### Problems and tasks
• a. Translate this sentence from the red velvet cupcake recipe into Spanish: "Preheat the oven to 350°F (175°C) and line a muffin tin with cupcake liners."
• b. In the red velvet cupcake recipe, how much cream cheese goes into the frosting?

### Document text

Go Back
+ servings

Red Velvet Cupcakes

Delicious gluten-free red velvet cupcakes topped with rich cream cheese frosting.
Prep Time 25 minutes
Cook Time 20 minutes
Total Time 45 minutes
Servings: 12 cupcakes
Course: Dessert
Cuisine: American
Calories: 290

Ingredients
  

Dry Ingredients
  • 1.5 cups gluten-free all-purpose flour
  • 1 cup granulated sugar
  • 1 teaspoon baking soda
  • 1 teaspoon baking powder
  • 0.5 teaspoon salt
  • 1 teaspoon cocoa powder
  • 1 cup vegetable oil
  • 1 cup buttermilk, at room temperature
  • 2 large eggs
  • 2 tablespoons red food coloring
  • 1 teaspoon vanilla extract
  • 1 teaspoon white vinegar
Frosting Ingredients
  • 8 ounces cream cheese, softened
  • 0.5 cup unsalted butter, softened
  • 4 cups powdered sugar
  • 1 teaspoon vanilla extract
  • 1-2 tablespoons milk (as needed for consistency)

Equipment

  • muffin tin

Method
 

  1. Preheat the oven to 350°F (175°C) and line a muffin tin with cupcake liners.

### Dataset section

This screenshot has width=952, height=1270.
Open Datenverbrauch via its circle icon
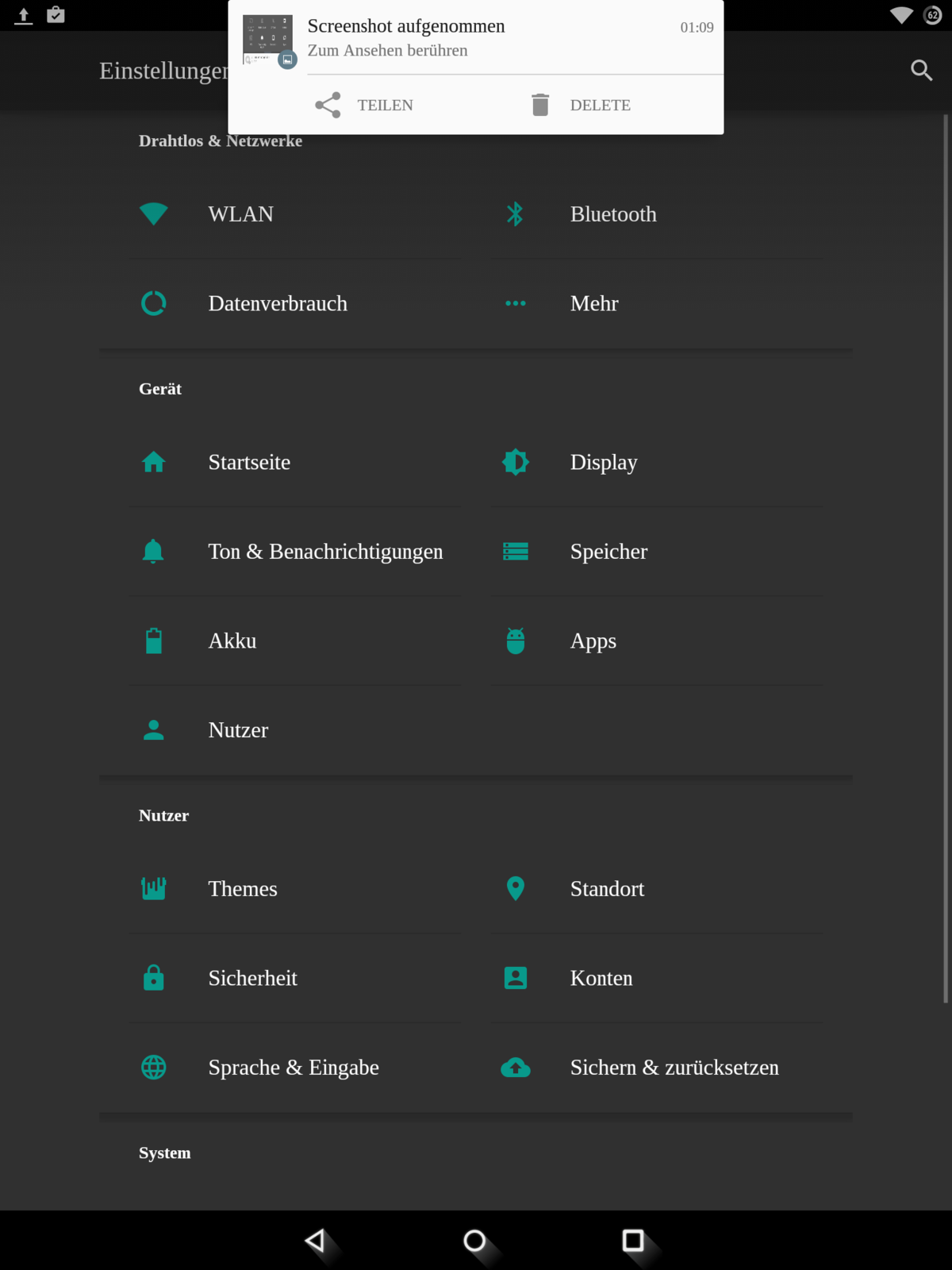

### Solutions for each task
• a. Precaliente el horno a 350°F (175°C) y forre un molde para muffins con cápsulas para cupcakes.

• b. 8 ounces, softened.